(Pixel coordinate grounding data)
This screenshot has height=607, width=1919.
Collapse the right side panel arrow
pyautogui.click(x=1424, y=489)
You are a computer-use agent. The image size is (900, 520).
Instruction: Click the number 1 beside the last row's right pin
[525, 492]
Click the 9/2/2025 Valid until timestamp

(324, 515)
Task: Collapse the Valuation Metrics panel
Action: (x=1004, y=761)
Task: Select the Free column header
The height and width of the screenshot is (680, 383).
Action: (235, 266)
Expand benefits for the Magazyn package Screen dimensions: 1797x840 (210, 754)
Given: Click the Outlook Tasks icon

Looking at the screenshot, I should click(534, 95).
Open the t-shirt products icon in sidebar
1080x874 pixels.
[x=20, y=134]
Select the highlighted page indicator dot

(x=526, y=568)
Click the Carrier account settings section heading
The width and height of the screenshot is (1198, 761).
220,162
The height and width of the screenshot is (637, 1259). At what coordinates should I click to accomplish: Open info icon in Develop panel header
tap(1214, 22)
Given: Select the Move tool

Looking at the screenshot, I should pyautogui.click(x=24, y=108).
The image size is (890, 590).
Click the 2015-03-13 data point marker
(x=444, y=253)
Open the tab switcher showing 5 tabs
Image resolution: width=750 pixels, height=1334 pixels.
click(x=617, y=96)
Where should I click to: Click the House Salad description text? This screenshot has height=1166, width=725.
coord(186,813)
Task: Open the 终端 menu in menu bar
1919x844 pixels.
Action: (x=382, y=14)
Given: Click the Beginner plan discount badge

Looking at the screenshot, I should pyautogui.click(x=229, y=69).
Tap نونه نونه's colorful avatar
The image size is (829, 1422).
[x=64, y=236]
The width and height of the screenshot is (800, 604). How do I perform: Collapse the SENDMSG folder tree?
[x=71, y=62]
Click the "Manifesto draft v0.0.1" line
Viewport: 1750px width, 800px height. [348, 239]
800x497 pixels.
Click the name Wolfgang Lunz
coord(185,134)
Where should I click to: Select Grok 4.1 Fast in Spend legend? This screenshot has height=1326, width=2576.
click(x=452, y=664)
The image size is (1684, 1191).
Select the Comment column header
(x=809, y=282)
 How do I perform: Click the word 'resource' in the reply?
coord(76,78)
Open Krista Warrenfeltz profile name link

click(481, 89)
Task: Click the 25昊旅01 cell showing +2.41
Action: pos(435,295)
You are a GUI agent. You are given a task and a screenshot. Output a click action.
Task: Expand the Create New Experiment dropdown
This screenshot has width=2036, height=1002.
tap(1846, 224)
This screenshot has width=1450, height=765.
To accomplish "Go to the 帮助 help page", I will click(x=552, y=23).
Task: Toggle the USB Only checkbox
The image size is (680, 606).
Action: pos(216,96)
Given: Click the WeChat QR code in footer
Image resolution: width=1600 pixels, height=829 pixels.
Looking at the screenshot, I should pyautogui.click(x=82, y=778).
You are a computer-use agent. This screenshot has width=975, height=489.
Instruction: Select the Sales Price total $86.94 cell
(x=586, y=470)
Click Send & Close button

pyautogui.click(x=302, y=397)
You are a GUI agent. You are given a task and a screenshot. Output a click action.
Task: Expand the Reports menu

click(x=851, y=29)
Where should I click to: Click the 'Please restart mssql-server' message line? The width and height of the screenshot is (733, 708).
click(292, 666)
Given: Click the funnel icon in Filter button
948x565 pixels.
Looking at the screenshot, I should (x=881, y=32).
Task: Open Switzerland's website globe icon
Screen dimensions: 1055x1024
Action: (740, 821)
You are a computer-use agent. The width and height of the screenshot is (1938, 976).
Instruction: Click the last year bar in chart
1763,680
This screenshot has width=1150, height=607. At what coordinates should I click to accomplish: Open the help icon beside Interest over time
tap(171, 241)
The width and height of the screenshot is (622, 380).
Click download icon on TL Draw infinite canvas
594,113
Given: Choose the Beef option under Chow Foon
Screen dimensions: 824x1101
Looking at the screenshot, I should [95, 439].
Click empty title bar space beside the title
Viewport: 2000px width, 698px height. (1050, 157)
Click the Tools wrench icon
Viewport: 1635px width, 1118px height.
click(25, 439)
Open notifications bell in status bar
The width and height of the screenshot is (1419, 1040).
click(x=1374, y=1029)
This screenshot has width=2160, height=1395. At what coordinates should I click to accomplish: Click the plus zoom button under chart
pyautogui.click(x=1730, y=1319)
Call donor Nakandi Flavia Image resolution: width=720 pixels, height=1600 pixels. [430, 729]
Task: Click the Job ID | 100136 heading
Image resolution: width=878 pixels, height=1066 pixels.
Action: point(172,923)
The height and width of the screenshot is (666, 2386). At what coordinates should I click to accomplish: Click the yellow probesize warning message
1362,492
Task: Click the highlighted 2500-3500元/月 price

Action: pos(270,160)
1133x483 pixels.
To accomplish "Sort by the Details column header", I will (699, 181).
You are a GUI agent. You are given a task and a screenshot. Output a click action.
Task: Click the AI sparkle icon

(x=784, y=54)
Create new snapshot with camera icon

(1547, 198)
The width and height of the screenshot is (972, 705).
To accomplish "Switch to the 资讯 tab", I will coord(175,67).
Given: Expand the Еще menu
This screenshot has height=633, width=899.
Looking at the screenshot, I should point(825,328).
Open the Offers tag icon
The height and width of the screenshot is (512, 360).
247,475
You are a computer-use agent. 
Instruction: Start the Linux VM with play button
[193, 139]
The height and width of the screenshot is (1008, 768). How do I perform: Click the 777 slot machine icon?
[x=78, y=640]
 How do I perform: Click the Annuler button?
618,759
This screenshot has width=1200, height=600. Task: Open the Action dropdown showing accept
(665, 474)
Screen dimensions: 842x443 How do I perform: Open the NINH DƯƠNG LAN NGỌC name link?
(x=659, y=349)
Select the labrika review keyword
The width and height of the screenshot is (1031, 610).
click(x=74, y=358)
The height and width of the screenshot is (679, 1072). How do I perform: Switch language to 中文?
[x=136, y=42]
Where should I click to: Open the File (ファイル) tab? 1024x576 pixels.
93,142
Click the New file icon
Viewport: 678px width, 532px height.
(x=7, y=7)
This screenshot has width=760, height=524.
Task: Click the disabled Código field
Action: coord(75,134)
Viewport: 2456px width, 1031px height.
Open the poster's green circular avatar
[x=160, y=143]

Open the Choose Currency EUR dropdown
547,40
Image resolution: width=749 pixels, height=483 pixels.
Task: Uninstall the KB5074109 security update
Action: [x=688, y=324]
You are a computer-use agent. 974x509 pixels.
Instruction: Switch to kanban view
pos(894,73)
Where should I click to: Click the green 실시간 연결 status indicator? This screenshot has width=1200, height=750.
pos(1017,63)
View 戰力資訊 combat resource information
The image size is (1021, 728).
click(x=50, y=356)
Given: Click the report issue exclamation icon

- _WORK TASK_
Gather from the data above every line with the string "will".

- _YOUR SOLUTION_
To accomplish "Go to the 帮助 help page", I will click(x=552, y=23).
To accomplish "Sort by the Details column header", I will (699, 181).
To accomplish "Switch to the 资讯 tab", I will coord(175,67).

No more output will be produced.